A tese de que os liberais tiveram problemas porque não cuidaram do povo nem o quiseram integrar na ordem política não é correcta. A verdade é o contrário. Nos meados do século XIX, os liberais propuseram-se construir as infra-estruturas do progresso, das escolas aos caminhos de ferro. Portugal foi um dos primeiros países da Europa onde o estado declarou a escolarização primária gratuita e obrigatória. Em 1878, os liberais reconheceram o direito de voto à maior parte da população adulta masculina. No fim do século, muitos liberais já se consideravam abertamente «socialistas». Não quer isto dizer que desejassem estabelecer qualquer sistema colectivista, mas que resistiram cada vez menos à ideia de recorrer ao poder do estado para propiciar transformações sociais e de mentalidades. Na sua ânsia de melhorar a condição do povo, prepararam-se mesmo para desrespeitar o direito de propriedade. Por tudo isso, atormentaram-se muito quando constataram que o povo, desconfiado de um estado professoral e intrometido, não ia às escolas, faltava às eleições, resistia ao cumprimento dos deveres fiscais e militares, e insistia em manter-se fiel àquilo que, para os liberais, eram «superstições» e «fanatismo religioso». Resolveram ser ainda mais zelosos.
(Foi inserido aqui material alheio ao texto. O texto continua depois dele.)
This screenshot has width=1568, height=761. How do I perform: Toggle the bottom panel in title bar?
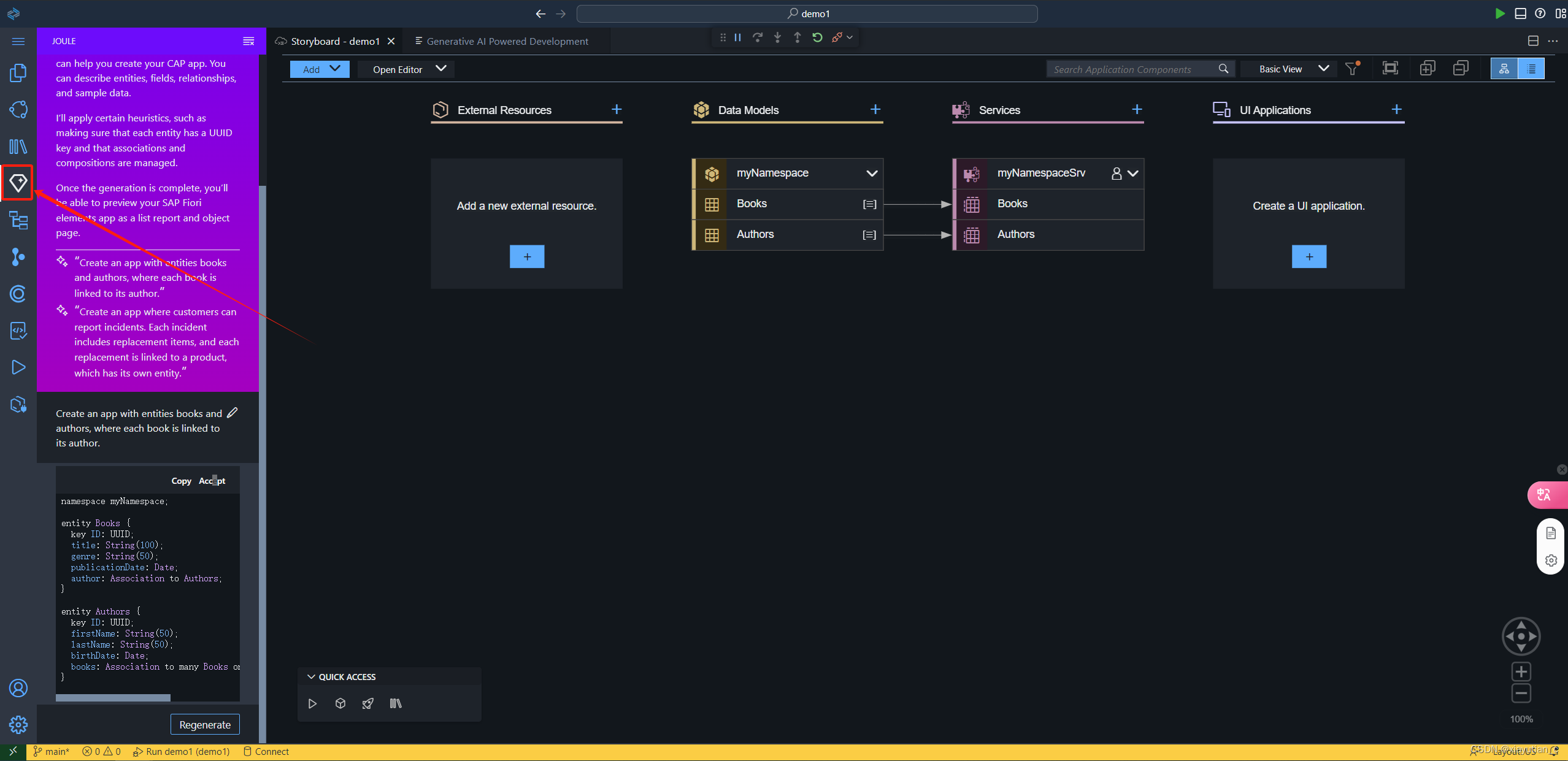(x=1520, y=13)
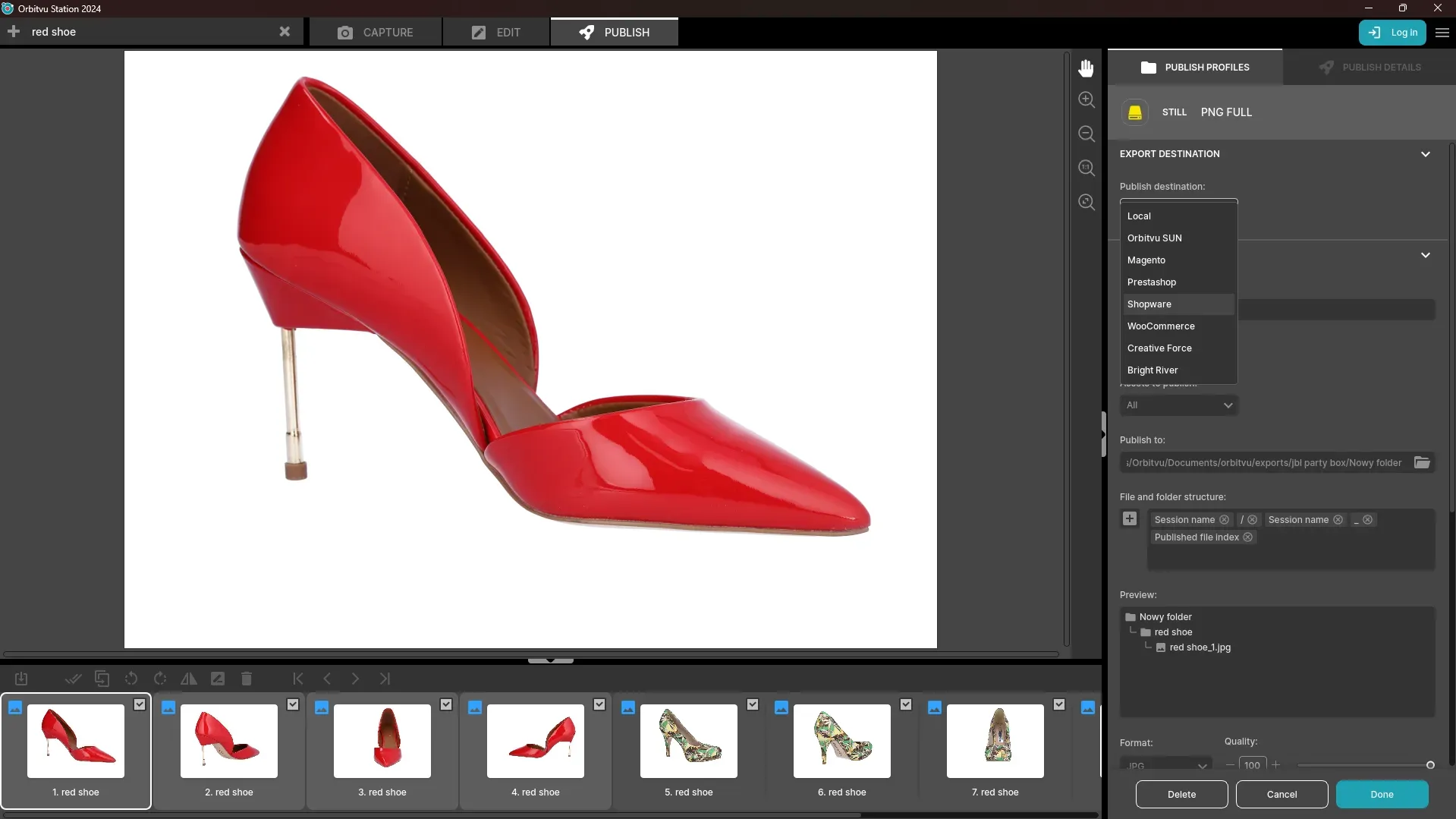Click the Log in button

point(1393,33)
O activismo liberal, desde meados do século XIX, agravou o já crónico endividamento do estado, com as correspondentes ameaças de inflação e bancarrota, e reforçou a associação ao poder político de grupos de interesse, apostados em viver das obras públicas e da protecção estatal. O país dos funcionários públicos, numerosos e lamurientos, e dos contratadores de obras públicas, enriquecidos e corruptos, já existia no século XIX." (pp. 20-22).